The Washington
State supreme court has published its reasons for allowing
signatures to be collected on petitions to recall Spokane
mayor James West. Meanwhile, a bipartisan political
action committee has formed and announced Wednesday it
would begin airing pro-recall television ads. And West
asked voters for a second chance during an appearance on a
Spokane radio station.
West faces a special recall election December 6
after recall supporters collected more than 17,000
signatures to put the measure on the ballot.
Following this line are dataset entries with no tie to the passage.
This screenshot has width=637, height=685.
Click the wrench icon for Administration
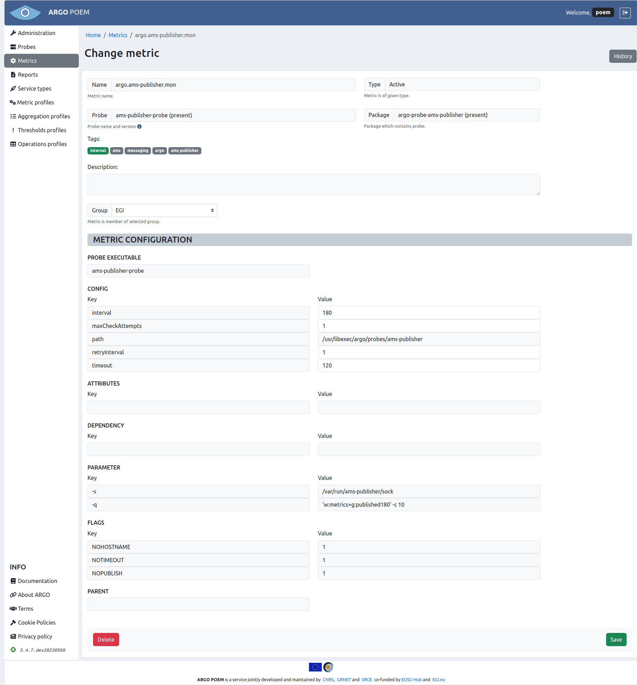coord(13,33)
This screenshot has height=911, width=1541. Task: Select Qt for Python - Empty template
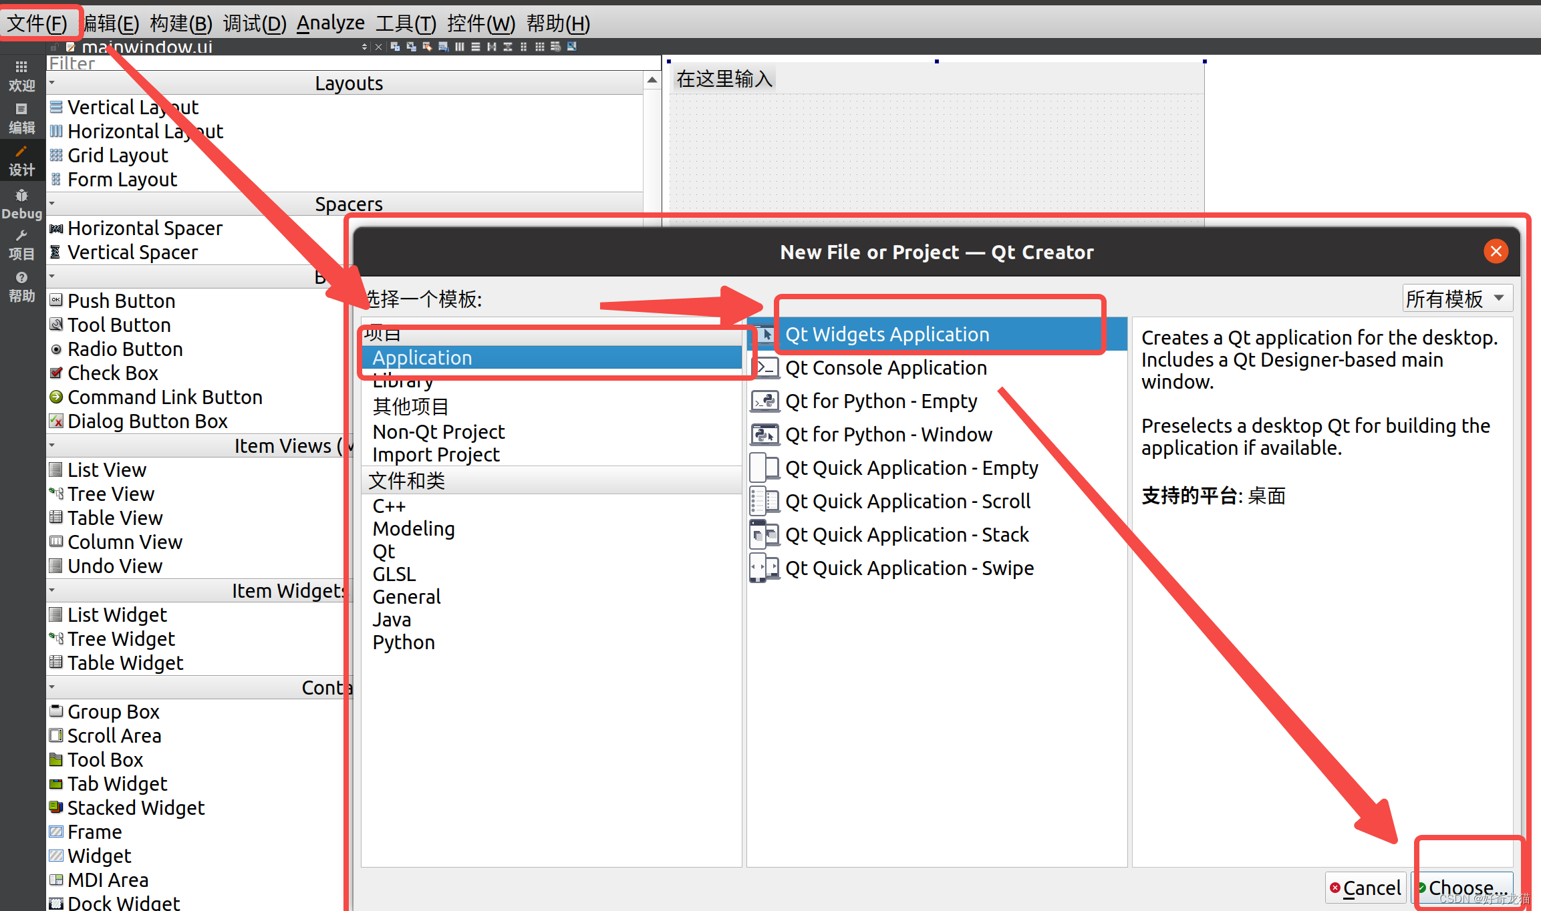tap(880, 401)
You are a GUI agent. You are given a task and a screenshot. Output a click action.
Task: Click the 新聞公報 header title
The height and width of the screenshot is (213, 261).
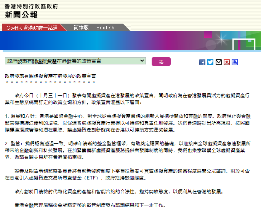pyautogui.click(x=21, y=15)
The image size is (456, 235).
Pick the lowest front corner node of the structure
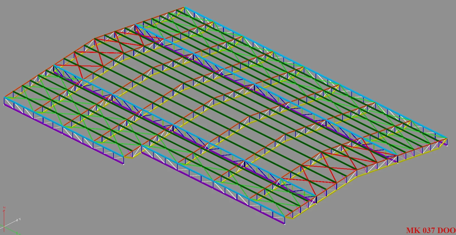point(285,223)
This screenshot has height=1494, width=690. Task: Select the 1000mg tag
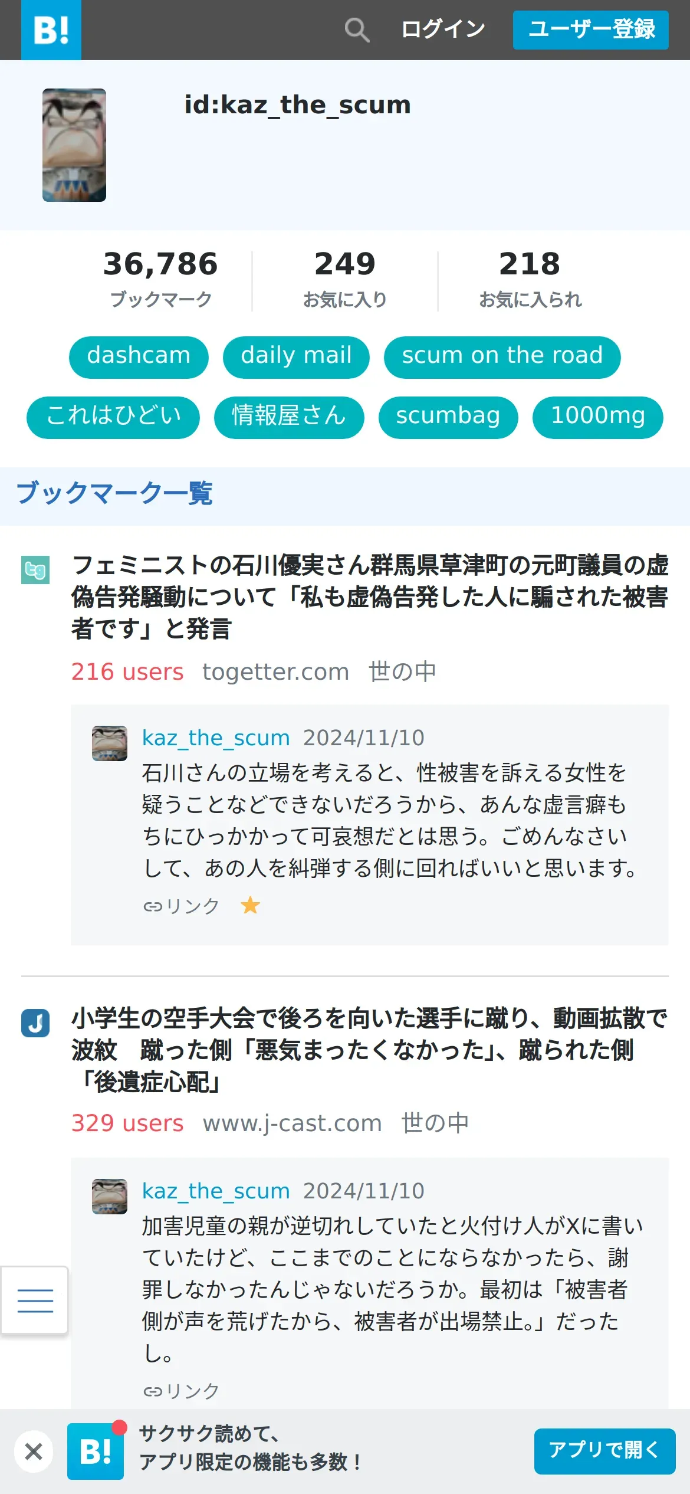tap(598, 417)
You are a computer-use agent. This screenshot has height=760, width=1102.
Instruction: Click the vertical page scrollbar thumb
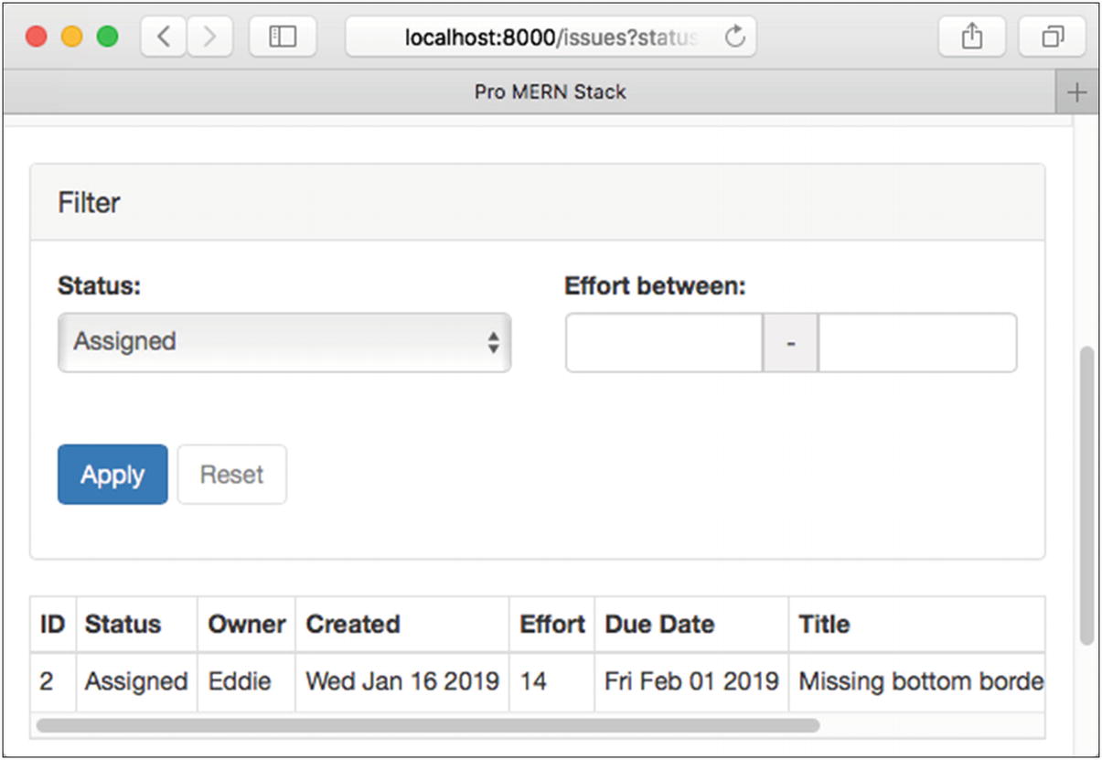(x=1086, y=494)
Beginning in May, The Spokesman-Review
published a series of articles alleging that West used a
city-owned computer to troll a gay Internet chat room
for dates with young men, offering one a City Hall
internship in exchange for sex.
Recall organizer Shannon Sullivan began
collecting signatures after the state supreme
court issued an order August 24 that her recall charge
was legally and factually sufficient. The recall ballot
contends that West committed misfeasance in office by
offering an internship to a young man he met in a gay
chat room, in an effort to pursue a sexual
relationship. Sullivan withdrew from the recall effort
shortly after submitting her petitions last month,
leaving a void in leadership in the political campaign
to oust West from office.
The Spokesman-Review reported that David Bray,
a real estate agent and community activist who once ran
unsuccessfully for a city council seat, will chair the
Committee to Recall Mayor Jim West. The committee
includes Shaun Cross, a Spokane lawyer who ran
unsuccessfully in last year's Republican primary for the
fifth district seat in the U.S. House of
Representatives, and Tom Keefe, a former Democratic
county chairman and a fifth district congressional candidate
in the 2000 election against then-incumbent representative
George Nethercutt.
State Public Disclosure Commission documents
show West owes $85,000 to lawyers, mainly to pay for
his recall defense. Appearing Wednesday on KXLY radio,
West said he's raised about $10,000 so far for his campaign
to defeat the recall. He also said Spokane is making
progress under his leadership for the first time in
years and asked for forgiveness from Spokane voters.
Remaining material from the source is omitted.